'Magic legs' for cerebral palsy twin Louie Elbourne

Family picture Image copyright Daily Mirror
Image caption Readers pledged thousands of pounds after Louie's story featured in the Daily Mirror

Thousands of pounds have been raised for a boy to have the same "magic legs" operation as his twin sister.

Ava Elbourne, aged three, received pioneering surgery on the NHS which has allowed her to walk.

But her twin brother Louie was denied treatment as his condition is more complex.

Following an appeal, £52,000 was pledged by Daily Mirror readers and Variety in just 24 hours.

Their parents, Emma and Phil Elbourne, from Hull, said the news was "overwhelming".

"There isn't a day goes by that Louie says 'can I walk, can I kneel'," said Mrs Elbourne.

"He is into everything a toddler should be and he looks at Ava and wants to be doing the same thing."

Image copyright Family issue
Image caption It is hoped Louie can now have his surgery before his fourth birthday in August

She told the Daily Mirror: "Louie will now have his magic legs and be just like Ava.

"This is beyond anything we could have dreamed of."

She added: "It has been difficult for us, but this is like a ton of bricks has been taken off our shoulders."

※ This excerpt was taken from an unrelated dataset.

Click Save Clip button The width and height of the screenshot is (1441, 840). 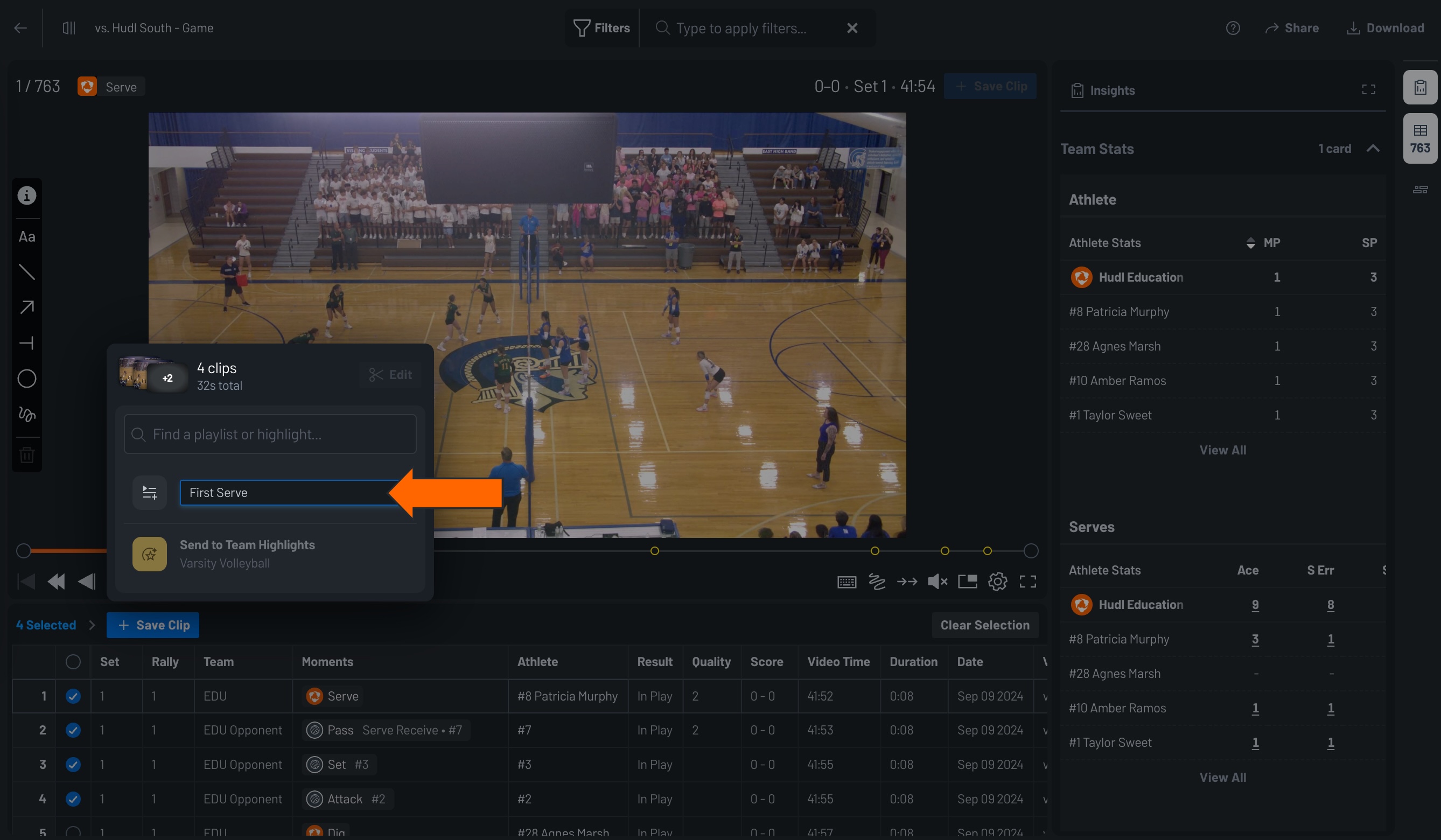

The twins were born prematurely and have cerebral palsy.

Ava had surgery called selective dorsal rhizotomy in January, which involves cutting nerves in the lower spine, but because Louie's condition is more severe he was not accepted to be part of a three-year NHS trial.

Ava is now walking with the help of sticks.

Mr and Mrs Elbourne said they were desperate to give Louie the same chance.

Almost £18,000 had been raised by the family before their story featured in the newspaper.

Louie 's grandparents even put their home on the market so they could downsize to help with the fees, the newspaper reported.

Readers pledged a further £20,000, with Variety making up the shortfall to reach the £70,000 target.

It is hoped Louie can have the surgery before his fourth birthday in August.

He has been approved for the five-hour operation at St Louis Children's Hospital in the US, where the surgery was pioneered, his parents said.